И первый из стаи, массивный зверь с перечеркнутой шрамом мордой подполз на брюхе к тому, кого волею богов обязан был слушать беспрекословно.
— Силой, данной мне, — сухая рука обхватила посох, подняла с немалым трудом, — я отпускаю тебя…
Посох с силой обрушился на горбатую спину волка. И тот закричал, перевернулся, пополз, оставляя треснувшую шкуру на поляне.
— И возвращаю тебе твое имя, Петер… подойди…
Голый человек, дрожащий от страха и боли, скукожился на земле. А другой волк медленно полз к тому, кто волен был подарить свободу, но не способен был одарить забвением.
Удар.
Крик.
Имя.
— Береслав…
Их было много, произнесенных имен, но меньше, нежели вначале. И Петер завидовал тем, кто не дотянул до последнего дня. Ушли чудовищами?
Лучше так, чем вновь становиться человеком. И, скорчившись на стеклянной траве, он вцепился ногтями в лицо, рыдал без слез, до хрипа, до пены на губах.
А ведьмак все называл и называл имена… и когда последний из стаи получил свой прежний облик, поднялся сам. Он бросил книгу, страницы которой истлели. И посох выронил, а тот рассыпался щепой. Сбросил плащ, оставшись нагим. И лицо вытер, уставился на собственные руки, которые, как и много лет тому, были в крови. Ныне кровь утратила запах и вовсе напоминала собою обыкновенную краску, но он точно знал, что это — именно она.
Горячая.
Лившаяся в каменный кубок…
Он совершил ошибку… но ведь все ошибаются? И теперь боги простили… Боги умеют прощать, а вот люди…
Он растерянно оглянулся на тех, кто некогда, покорный воле его, исполнил приказ. Живы.

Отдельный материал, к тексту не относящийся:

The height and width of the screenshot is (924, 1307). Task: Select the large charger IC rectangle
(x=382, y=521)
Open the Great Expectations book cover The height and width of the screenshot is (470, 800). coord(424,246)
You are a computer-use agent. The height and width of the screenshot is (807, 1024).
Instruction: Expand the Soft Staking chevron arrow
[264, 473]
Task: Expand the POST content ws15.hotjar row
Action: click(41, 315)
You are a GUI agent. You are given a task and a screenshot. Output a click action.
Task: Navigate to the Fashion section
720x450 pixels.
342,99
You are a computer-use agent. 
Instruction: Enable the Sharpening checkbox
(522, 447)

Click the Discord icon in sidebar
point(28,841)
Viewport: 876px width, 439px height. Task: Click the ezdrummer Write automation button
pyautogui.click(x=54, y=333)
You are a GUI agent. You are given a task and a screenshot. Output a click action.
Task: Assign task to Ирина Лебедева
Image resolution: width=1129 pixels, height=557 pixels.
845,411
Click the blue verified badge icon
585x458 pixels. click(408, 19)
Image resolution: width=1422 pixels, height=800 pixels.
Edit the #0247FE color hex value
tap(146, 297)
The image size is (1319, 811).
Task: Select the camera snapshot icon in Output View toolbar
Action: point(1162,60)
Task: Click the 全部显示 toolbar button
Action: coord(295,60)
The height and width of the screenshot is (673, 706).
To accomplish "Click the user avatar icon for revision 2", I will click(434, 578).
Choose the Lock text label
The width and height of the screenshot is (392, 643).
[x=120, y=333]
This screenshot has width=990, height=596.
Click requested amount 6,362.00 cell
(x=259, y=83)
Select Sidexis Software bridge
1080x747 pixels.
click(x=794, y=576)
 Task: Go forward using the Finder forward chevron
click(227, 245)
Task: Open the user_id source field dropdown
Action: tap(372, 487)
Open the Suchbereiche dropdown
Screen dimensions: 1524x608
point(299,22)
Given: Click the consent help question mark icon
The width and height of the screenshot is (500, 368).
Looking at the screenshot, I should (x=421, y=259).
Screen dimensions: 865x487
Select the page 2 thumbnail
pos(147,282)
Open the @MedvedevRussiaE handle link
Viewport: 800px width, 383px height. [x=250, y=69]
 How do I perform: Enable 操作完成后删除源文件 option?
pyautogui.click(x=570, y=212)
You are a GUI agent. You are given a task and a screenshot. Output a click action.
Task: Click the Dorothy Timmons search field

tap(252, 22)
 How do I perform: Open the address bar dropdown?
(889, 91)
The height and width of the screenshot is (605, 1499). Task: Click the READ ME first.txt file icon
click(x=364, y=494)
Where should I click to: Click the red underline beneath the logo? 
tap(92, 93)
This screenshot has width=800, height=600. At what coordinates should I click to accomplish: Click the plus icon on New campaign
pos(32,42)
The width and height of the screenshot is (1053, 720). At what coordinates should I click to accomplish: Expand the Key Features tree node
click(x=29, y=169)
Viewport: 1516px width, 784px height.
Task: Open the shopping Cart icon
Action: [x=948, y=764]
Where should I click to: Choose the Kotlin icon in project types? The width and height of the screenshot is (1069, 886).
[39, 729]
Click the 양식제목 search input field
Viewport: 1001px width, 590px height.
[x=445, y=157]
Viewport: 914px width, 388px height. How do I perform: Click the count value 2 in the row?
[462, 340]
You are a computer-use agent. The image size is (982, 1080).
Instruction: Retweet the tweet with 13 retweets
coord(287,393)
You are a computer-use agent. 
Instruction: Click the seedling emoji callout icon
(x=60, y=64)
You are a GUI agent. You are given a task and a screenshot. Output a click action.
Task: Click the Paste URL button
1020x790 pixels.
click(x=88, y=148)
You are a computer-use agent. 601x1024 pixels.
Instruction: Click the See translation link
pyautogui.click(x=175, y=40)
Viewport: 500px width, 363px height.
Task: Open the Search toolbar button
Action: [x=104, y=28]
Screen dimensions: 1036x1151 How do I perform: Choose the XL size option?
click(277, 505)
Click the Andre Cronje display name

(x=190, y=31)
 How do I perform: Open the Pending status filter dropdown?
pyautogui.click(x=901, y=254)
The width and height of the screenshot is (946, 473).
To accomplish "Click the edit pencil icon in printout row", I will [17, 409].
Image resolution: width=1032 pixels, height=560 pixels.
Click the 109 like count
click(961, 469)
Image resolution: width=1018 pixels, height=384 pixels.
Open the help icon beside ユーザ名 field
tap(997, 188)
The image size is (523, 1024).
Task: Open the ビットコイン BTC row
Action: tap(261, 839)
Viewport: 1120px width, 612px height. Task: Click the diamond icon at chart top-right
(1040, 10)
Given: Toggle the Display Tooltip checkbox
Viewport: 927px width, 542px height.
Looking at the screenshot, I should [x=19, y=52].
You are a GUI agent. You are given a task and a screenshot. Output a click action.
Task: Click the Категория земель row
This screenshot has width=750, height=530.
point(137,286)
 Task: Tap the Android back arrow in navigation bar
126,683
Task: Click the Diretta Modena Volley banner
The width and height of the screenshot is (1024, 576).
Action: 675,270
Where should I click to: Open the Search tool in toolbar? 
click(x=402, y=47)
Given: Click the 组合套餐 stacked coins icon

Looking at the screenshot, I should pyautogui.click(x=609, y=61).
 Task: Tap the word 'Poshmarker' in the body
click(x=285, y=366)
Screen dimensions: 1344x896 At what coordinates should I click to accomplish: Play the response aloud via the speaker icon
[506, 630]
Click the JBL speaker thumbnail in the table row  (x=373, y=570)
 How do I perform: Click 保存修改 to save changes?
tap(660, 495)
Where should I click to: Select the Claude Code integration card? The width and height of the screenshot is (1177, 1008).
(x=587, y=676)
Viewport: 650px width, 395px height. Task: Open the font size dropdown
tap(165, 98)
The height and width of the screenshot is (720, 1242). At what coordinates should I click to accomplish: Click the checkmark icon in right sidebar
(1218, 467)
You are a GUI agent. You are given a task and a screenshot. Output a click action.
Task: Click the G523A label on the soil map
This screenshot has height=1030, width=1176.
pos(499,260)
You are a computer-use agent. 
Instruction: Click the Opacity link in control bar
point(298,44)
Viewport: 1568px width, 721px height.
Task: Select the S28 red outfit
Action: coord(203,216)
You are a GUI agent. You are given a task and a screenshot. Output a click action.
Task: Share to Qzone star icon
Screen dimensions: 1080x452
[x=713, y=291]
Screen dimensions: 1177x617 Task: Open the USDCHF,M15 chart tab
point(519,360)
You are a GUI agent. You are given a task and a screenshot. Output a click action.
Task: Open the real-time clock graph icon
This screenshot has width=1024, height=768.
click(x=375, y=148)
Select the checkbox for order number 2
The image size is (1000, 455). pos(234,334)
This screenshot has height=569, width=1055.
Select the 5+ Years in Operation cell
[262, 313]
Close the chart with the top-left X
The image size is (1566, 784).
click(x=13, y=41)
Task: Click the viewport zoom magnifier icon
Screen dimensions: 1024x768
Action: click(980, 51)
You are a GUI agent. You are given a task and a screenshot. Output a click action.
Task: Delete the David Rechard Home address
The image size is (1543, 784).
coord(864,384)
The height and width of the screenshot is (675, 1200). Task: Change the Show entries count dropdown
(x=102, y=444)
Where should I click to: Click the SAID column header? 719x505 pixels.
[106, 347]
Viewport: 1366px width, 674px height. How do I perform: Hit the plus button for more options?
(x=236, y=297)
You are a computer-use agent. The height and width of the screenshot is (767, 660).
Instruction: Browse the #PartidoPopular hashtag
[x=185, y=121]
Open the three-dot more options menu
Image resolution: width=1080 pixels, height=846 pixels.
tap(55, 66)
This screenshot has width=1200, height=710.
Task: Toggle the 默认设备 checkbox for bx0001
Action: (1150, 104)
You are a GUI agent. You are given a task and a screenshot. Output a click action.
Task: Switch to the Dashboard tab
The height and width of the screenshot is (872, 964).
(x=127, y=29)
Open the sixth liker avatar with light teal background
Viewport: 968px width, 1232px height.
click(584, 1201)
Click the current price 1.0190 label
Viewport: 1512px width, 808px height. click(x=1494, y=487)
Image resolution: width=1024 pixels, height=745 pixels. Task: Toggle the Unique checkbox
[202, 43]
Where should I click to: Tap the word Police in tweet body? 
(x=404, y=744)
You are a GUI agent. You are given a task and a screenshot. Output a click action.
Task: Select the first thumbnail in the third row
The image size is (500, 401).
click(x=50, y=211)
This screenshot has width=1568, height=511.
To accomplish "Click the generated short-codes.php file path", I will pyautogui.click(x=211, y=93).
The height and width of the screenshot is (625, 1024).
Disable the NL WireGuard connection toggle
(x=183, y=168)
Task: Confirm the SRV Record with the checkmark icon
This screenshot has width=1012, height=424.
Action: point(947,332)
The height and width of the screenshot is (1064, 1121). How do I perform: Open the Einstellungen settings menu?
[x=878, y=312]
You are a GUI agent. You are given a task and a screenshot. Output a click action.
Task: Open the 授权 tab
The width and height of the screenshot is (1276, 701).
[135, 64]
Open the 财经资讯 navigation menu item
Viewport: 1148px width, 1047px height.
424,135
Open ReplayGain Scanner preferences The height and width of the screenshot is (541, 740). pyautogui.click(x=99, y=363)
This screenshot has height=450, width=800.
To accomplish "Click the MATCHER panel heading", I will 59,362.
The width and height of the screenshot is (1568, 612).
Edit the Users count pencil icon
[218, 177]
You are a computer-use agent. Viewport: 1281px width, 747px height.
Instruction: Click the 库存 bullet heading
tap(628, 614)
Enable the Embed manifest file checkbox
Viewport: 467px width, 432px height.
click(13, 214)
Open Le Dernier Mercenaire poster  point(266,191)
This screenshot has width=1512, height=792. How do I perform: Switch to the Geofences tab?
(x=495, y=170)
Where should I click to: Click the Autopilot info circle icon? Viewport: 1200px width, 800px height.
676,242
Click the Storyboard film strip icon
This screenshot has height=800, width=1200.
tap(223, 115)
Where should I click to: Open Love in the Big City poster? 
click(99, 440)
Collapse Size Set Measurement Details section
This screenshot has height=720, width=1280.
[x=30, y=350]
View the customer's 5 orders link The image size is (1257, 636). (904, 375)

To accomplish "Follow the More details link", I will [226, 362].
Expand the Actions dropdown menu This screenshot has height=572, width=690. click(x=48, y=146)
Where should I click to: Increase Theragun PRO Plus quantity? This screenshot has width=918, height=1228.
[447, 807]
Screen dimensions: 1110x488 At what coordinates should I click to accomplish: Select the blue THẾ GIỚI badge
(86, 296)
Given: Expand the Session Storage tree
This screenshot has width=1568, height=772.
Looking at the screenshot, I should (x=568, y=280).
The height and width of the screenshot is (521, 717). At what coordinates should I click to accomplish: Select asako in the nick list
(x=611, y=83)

И будут жить… будут ли?
Решение было простым.
Человек потрогал пальцы, радуясь тому, что не утратили они былой силы. Выдохнул. Зажмурился. И ударил ладонью в горло, надеясь, что хватит сил перебить гортань… шея оказалась вдруг удивительно мягкой, точно и не из плоти, из масла сделанной.
Боги и вправду были милосердны, подарив ему быструю смерть.
Небо сделалось черным.
Почти.
Сквозь черноту нет-нет да проступала характерная седина, этаким намеком, что недавняя буря ничего-то не переменила для Серых земель, что продолжат они свое бытие, сохраняясь в обличье нынешнем, до самого конца мира. А может, и после оного, ведь существуют же они опричь этого самого мира. Впрочем, Себастьян осознавал, что конец мира и прочие катаклизмы не входят в его компетенцию. Да и в сферу личных интересов, собственно говоря, тоже.